WHAT YOU ARE ASKED TO DO
The answer must be an exact copy of the records below, with every picture left out.

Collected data
:::::
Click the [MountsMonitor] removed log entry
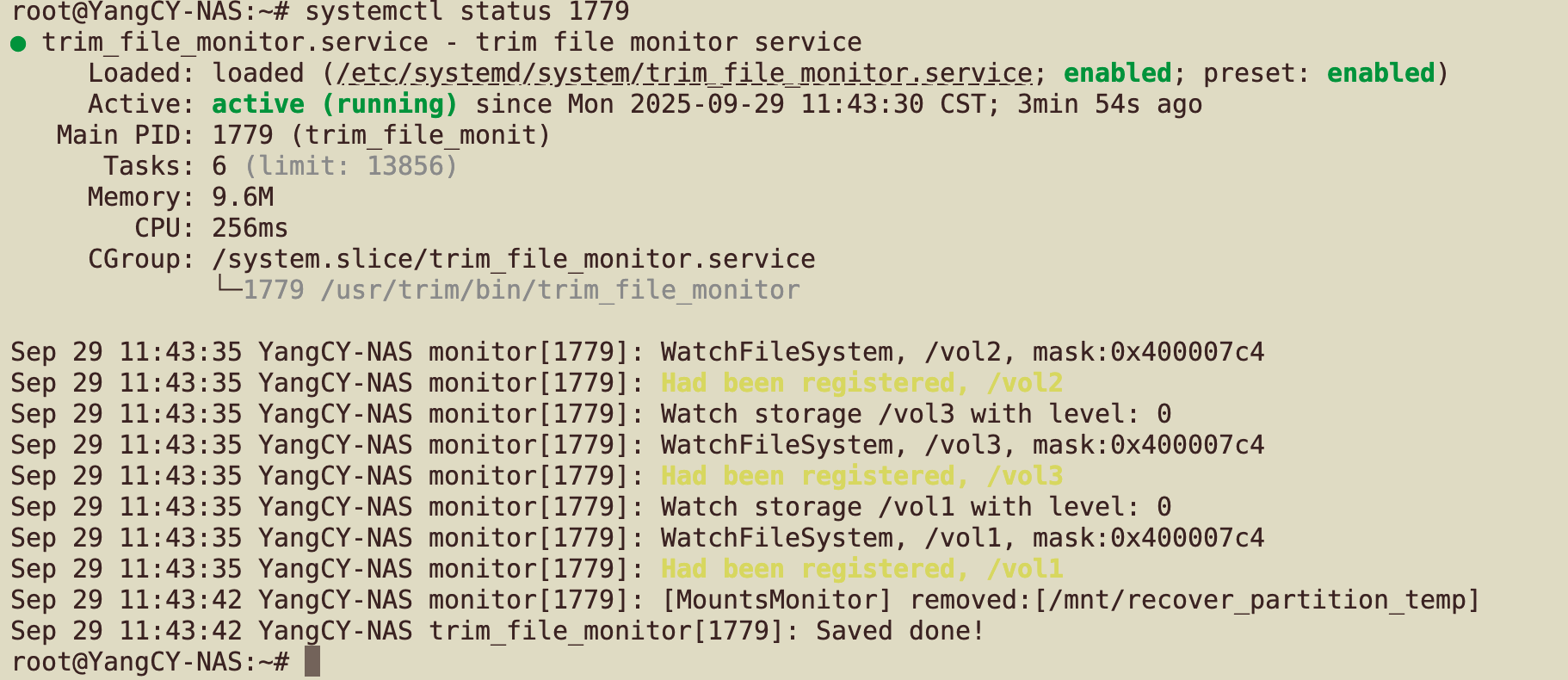The height and width of the screenshot is (680, 1568). (x=1070, y=600)
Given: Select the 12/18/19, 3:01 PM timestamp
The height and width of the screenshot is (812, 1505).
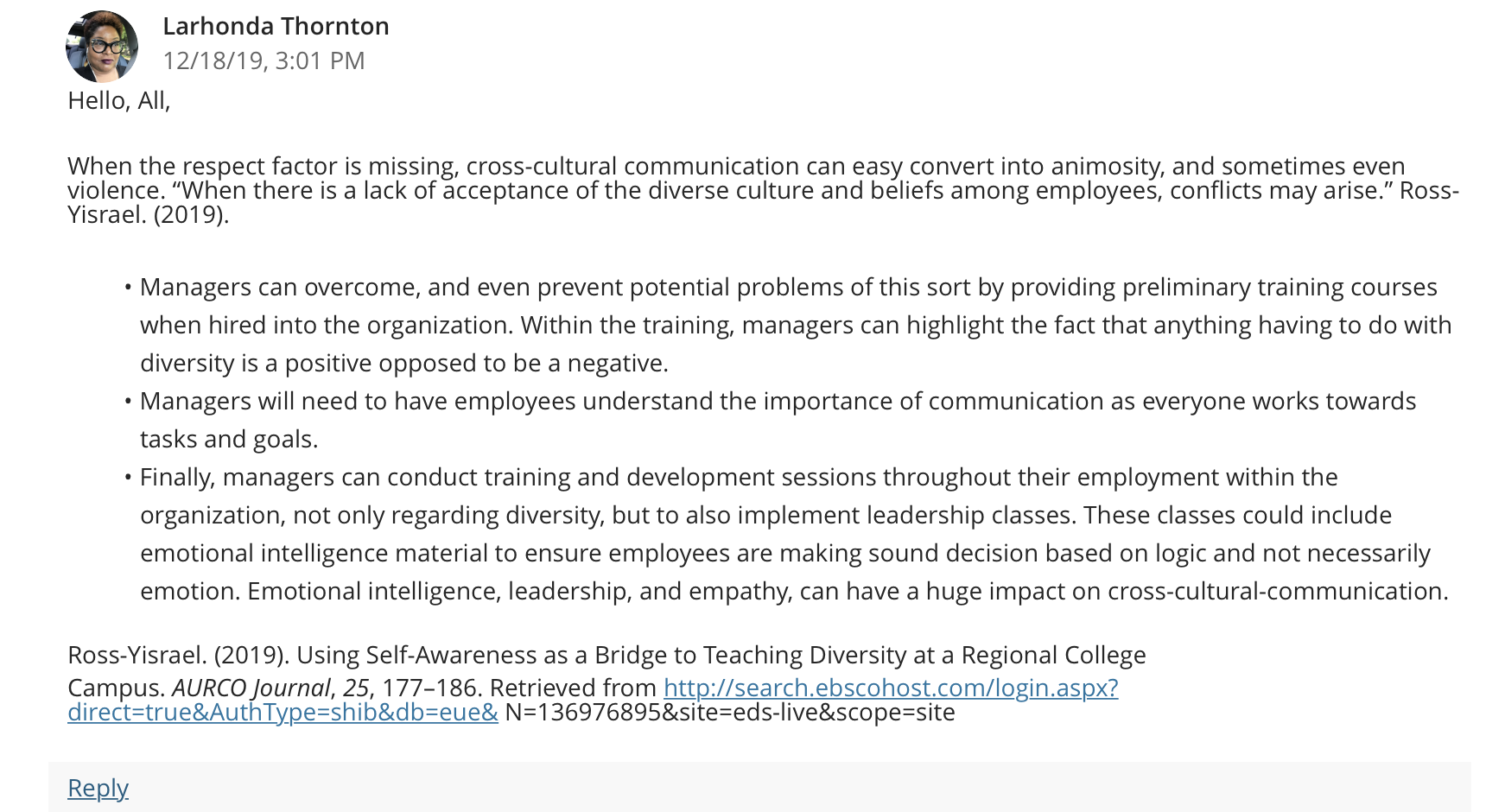Looking at the screenshot, I should [264, 60].
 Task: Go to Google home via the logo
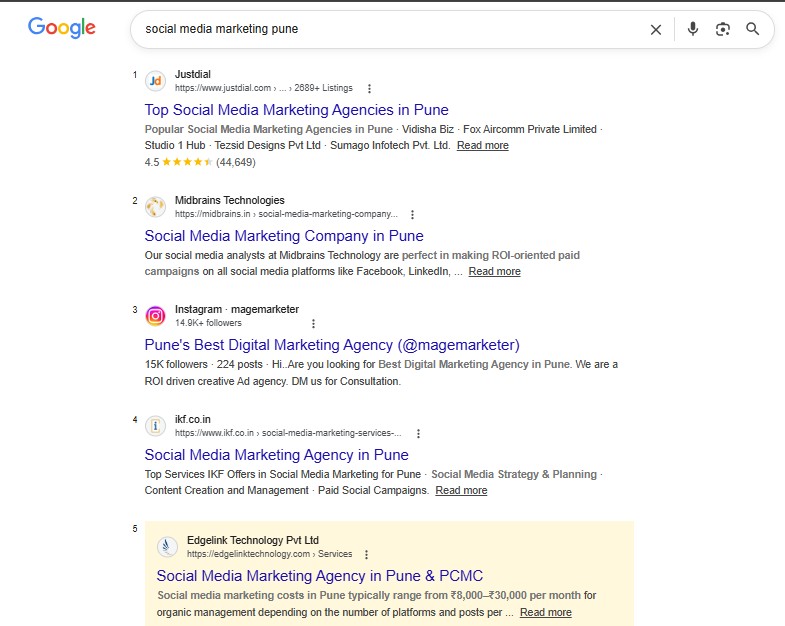click(x=62, y=27)
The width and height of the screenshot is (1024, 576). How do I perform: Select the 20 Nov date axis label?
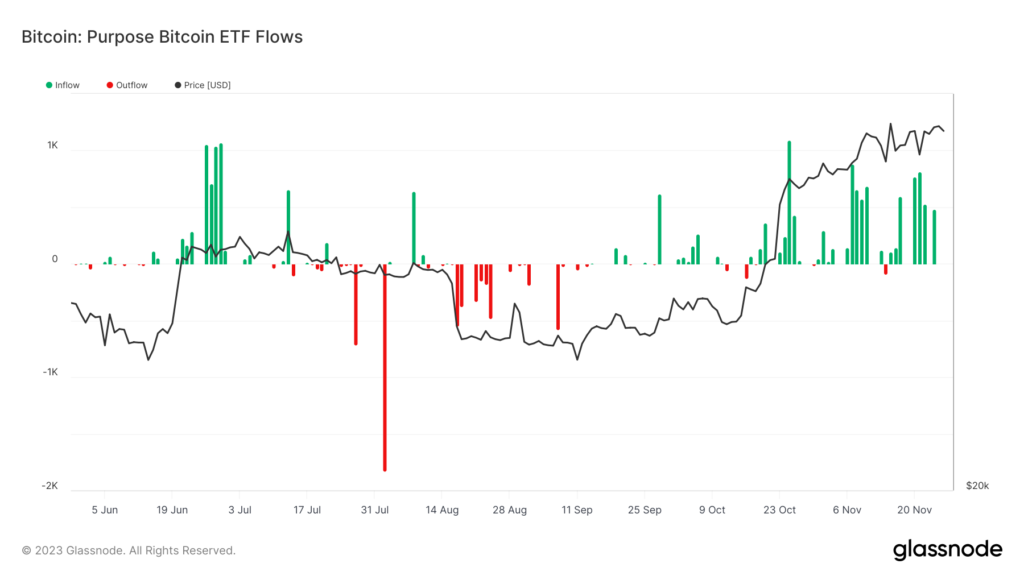click(914, 509)
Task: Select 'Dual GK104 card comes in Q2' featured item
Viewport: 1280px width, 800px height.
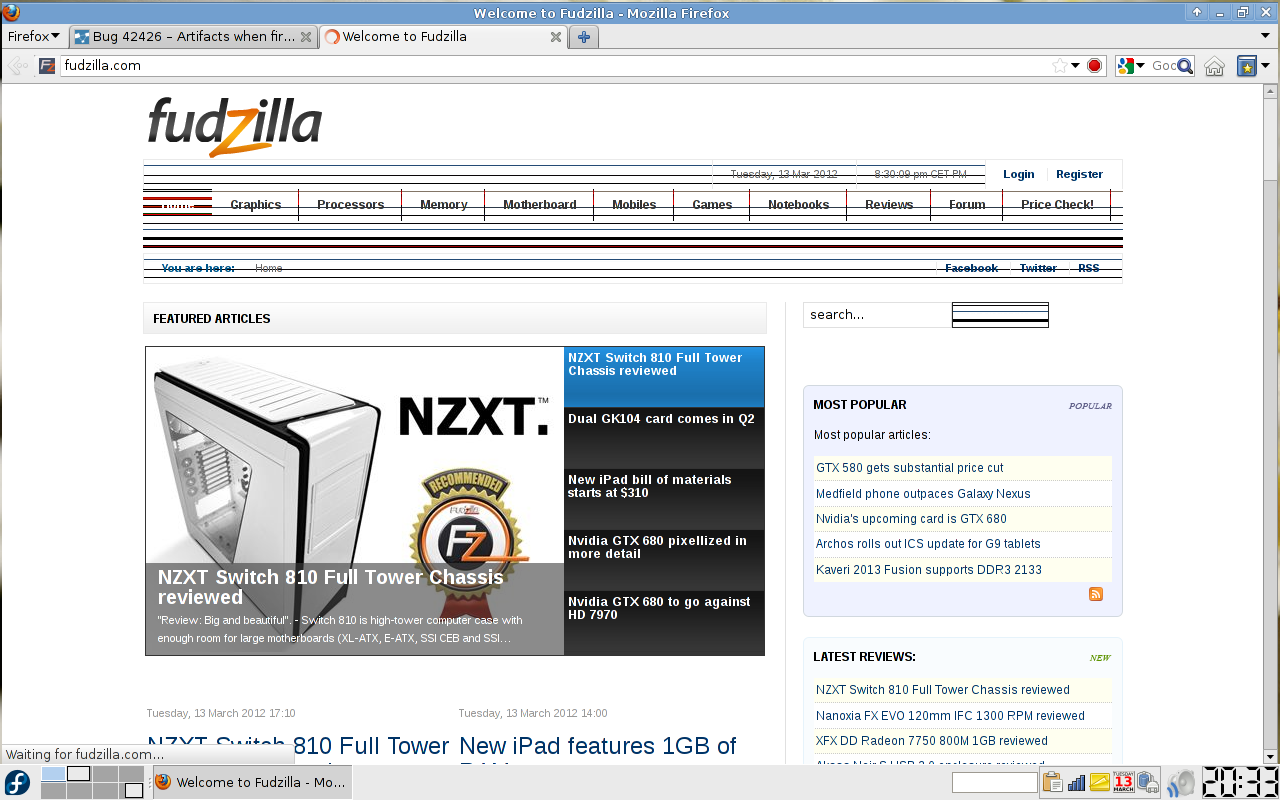Action: coord(663,419)
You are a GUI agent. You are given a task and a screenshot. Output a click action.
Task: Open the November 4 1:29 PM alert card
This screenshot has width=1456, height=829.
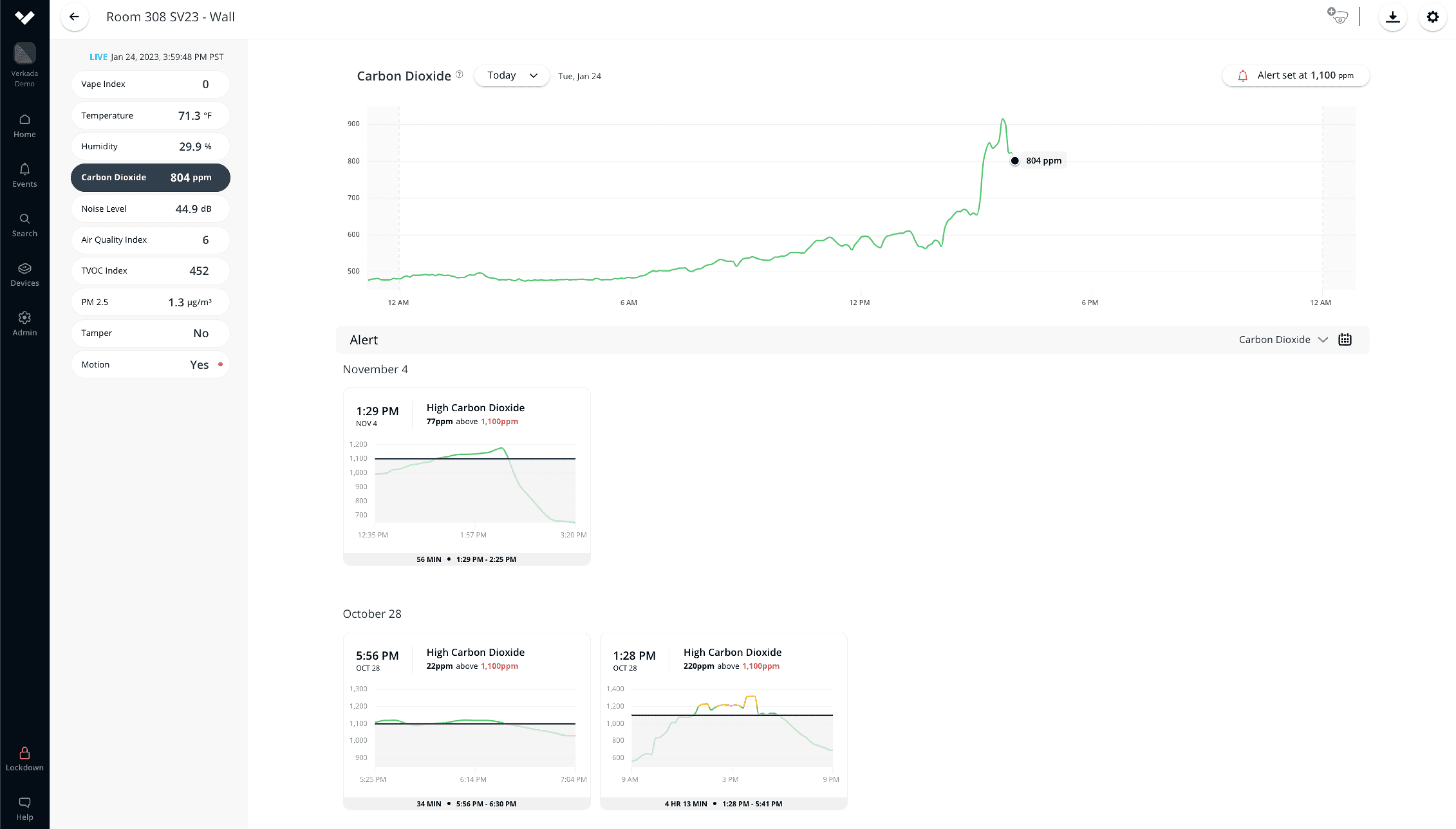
:::::
WRITTEN REPLY
Click the [MountsMonitor] removed log entry
The height and width of the screenshot is (680, 1568). (x=1070, y=600)
Given: Select the 12/18/19, 3:01 PM timestamp
The height and width of the screenshot is (812, 1505).
Looking at the screenshot, I should [264, 60].
 Task: Go to Google home via the logo
click(x=62, y=27)
The width and height of the screenshot is (1024, 576). How do I perform: Select the 20 Nov date axis label?
click(914, 509)
Task: Select 'Dual GK104 card comes in Q2' featured item
Viewport: 1280px width, 800px height.
Action: coord(663,419)
You are a GUI agent. You are given a task and a screenshot. Output a click action.
Task: Open the November 4 1:29 PM alert card
This screenshot has width=1456, height=829.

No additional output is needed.